C’est cette phrase — « l’objectif final semble un peu flou » — qui cristallise tout. Pas dans la bouche d’un opposant. Dans la bouche d’un ancien secrétaire à la Défense qui soutient l’opération. Il n’y a pas de Plan B visible. Il y a des bombes. Et une prière que les bombes créent quelque chose de mieux que ce qui existait avant.
Les proxies — Hezbollah, Houthis et le front libanais
Hezbollah : la réserve stratégique de Téhéran
La grande inconnue de cette nuit s’appelle Hezbollah. Le mouvement libanais, considéré comme le proxy le plus puissant de l’Iran, a publié un communiqué qui condamne les frappes américano-israéliennes mais ne promet pas de représailles directes. Il « appelle les pays et les peuples de la région à résister aux plans hostiles » et avertit que « les conséquences seront désastreuses. » La formulation est délibérément ambiguë — elle laisse toutes les options ouvertes. Hezbollah est affaibli après les frappes israéliennes de ces derniers mois. Mais il reste en possession d’un arsenal de missiles capable de saturer les défenses israéliennes. Si Téhéran donne l’ordre d’activer ce front, c’est un troisième front de guerre qui s’ouvre — et le Liban qui paie le prix.

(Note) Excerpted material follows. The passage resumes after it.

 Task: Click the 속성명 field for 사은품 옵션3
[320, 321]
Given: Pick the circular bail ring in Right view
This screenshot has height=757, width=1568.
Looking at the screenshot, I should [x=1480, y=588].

Les Houthis au Yémen, eux, ont annoncé la reprise de leurs attaques en mer Rouge. Ce canal maritime, déjà perturbé depuis des mois, pourrait de nouveau voir ses eaux coupées aux navires commerciaux. 20% du commerce mondial transite par la mer Rouge. Après le Détroit d’Ormuz, c’est le deuxième verrou que l’Iran et ses proxies peuvent fermer. La pression économique sur le monde est double, simultanée, calculée.
Le front libanais — une décision qui n’appartient peut-être plus qu’à Téhéran
Le Premier ministre libanais Nawaf Salam a imploré la retenue, affirmant que le Liban ne devait pas être entraîné dans une guerre plus large. Mais la capacité du gouvernement libanais à contrôler les décisions militaires du Hezbollah est quasi nulle. Si Téhéran décide d’activer ce front, Beyrouth n’aura qu’à regarder. C’est l’une des tragédies structurelles de ce conflit : des pays entiers — le Liban, la Syrie, l’Irak, les États du Golfe — peuvent voir leur sort décidé par deux paires de capitales : Washington-Tel Aviv d’un côté, Téhéran de l’autre. Et les 85 millions d’Iraniens, les 6 millions de Libanais, les populations du Golfe — personne ne leur a demandé leur avis.

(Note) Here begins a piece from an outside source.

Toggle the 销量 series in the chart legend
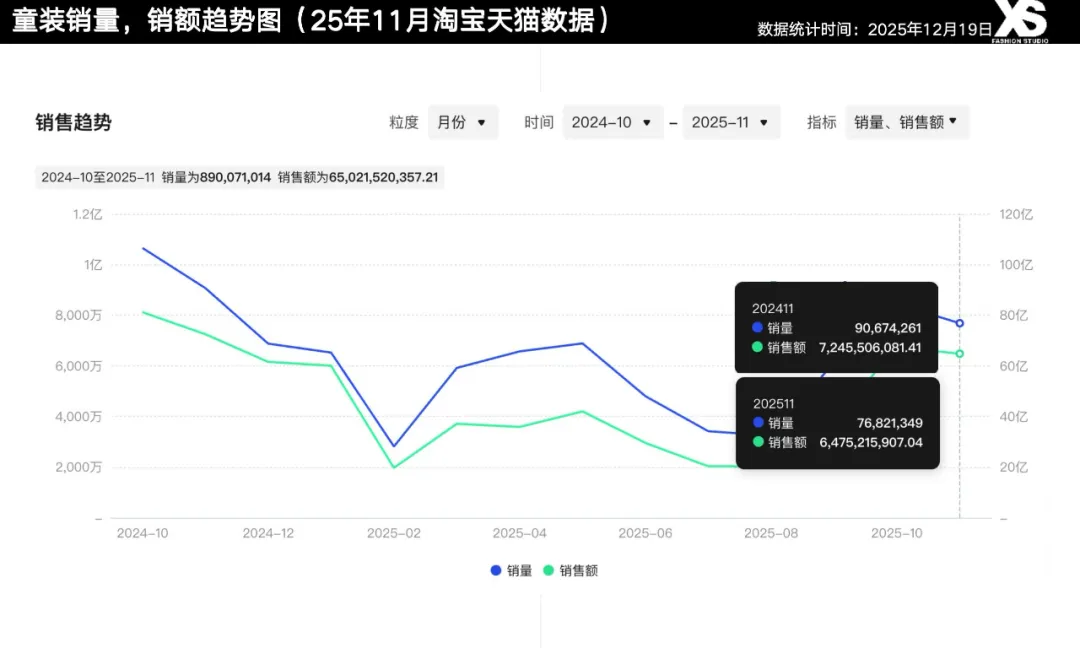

Le Liban sort à peine de décennies de guerre et de ruine. La Syrie n’est pas encore reconstruite. L’Irak a encore des cicatrices qui ne se ferment pas. Et voilà que la logique des grandes puissances et de leurs proxies les ramène au bord du gouffre. Ce n’est pas une métaphore géopolitique. Ce sont des familles qui vont devoir fuir. Encore.

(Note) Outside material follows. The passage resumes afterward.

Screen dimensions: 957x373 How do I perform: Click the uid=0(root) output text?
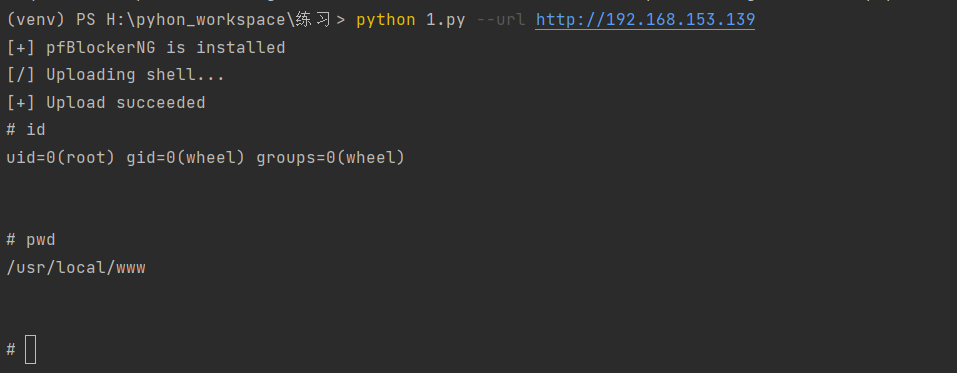coord(60,158)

Les défenses anti-missiles — ce qu'on sait et ce qu'on ne dit pas
Les systèmes Patriot ont tenu — mais pas sans failles
Les systèmes de défense anti-missiles déployés dans les pays du Golfe ont montré leur efficacité — partielle. Le Qatar, le Koweït, les EAU et la Jordanie affirment avoir intercepté les missiles. Mais les faits contredisent partiellement cette communication officielle rassurante. À Bahreïn, la 5e Flotte américaine a été frappée — des vidéos montrent de la fumée noire au-dessus des installations. À Abu Dhabi, une personne est morte des débris d’interception. Sur The Palm Jumeirah à Dubai, un incendie dans un hôtel, quatre blessés. En Syrie, quatre personnes tuées par un missile dans une zone industrielle.
Ce que cela révèle est crucial pour l’analyse militaire : les systèmes Patriot sont efficaces mais pas infaillibles, et leurs débris d’interception causent eux-mêmes des victimes civiles. Or, l’Iran possède des milliers de missiles et de drones — une capacité de saturation que les défenses actuelles ne peuvent pas absorber indéfiniment si les vagues se multiplient. La question militaire centrale de ce conflit n’est pas de savoir si les défenses tiennent sur un tir. C’est de savoir si elles tiennent sur dix vagues, cent vagues, mille projectiles simultanés.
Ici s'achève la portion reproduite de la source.